Unemployment rates dropped from January to February in all nine Bay Area counties, one more sign that demand for local real estate should remain high as the busy spring buying season kicks into gear.helpwanted

The latest numbers from the California Employment Development Department put February’s unemployment rate at 5 percent or less in seven Bay Area counties on a nonseasonally adjusted basis. Generally speaking, economists believe that an unemployment rate of 5 percent or less indicates full employment, meaning that everyone who wants a job can find one.
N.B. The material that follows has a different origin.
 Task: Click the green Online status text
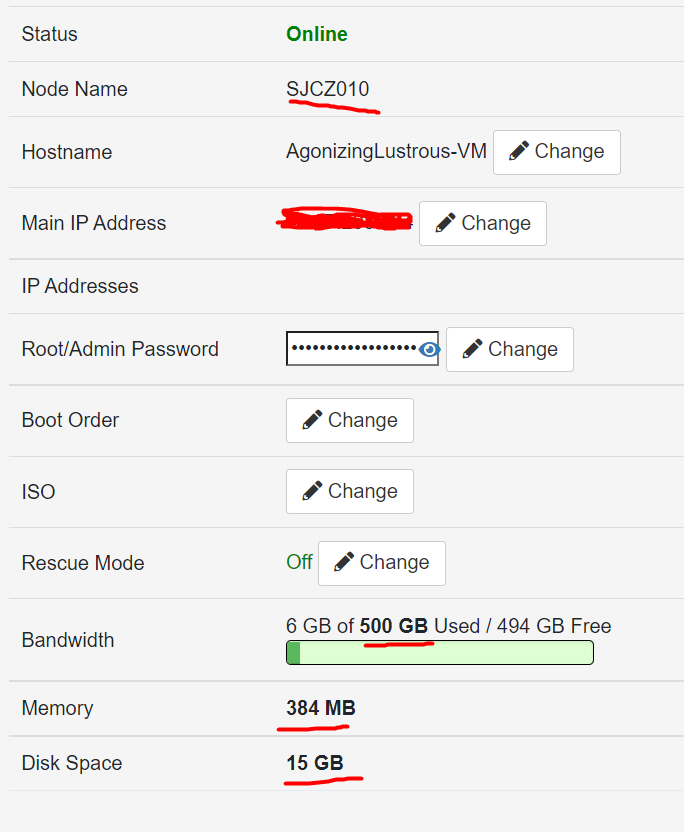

San Mateo County had the lowest unemployment rate in California in February, at 3.5 percent, followed by Marin (3.7 percent) and San Francisco (3.8 percent) counties. Those three western Bay Area counties were the only ones in the state to post unemployment rates below 4 percent. Santa Clara County ranked No. 4 in the state for fewest unemployed residents: 4.3 percent. Jobless claims dipped to 4.9 percent in Sonoma County, 5.0 percent in Alameda and Napa counties, and 5.3 percent in Contra Costa County.

Nationwide, jobless claims fell to 5.5 percent, leading some government officials to speculate that the U.S. has already reached full employment, The Wall Street Journal recently reported.

Across California, the unemployment rate dipped to 6.7 percent on a seasonally adjusted basis in February, moving below the 7 percent mark for the first time since May 2008, according to historical data from the EDD. The state’s unemployment rate peaked in December 2009, when it reached 12.3 percent, and it remained in the double-digit range for most of the following three years.

The Bay Area’s high-flying job market is driving the Golden State’s economic recovery. According to a report from the Center for Continuing Study of the California Economy, the state led the nation in job growth last year, adding 498,000 positions for the 12-month period ended January 2015. Stephen Levy, the organization’s director and senior economist, wrote that the California economy should continue to expand over the next two years, thanks to record amounts of venture-capital funding, tech sector growth, exports, and tourism.

The EDD says the construction industry was the fastest growing industry in California, with jobs up 6.5 percent from February 2014. That can only be good news for inventory-starved spots like the Bay Area, where eager homebuyers are moving fast on new units in places like the San Francisco Shipyard, which sold out its initial offering last month.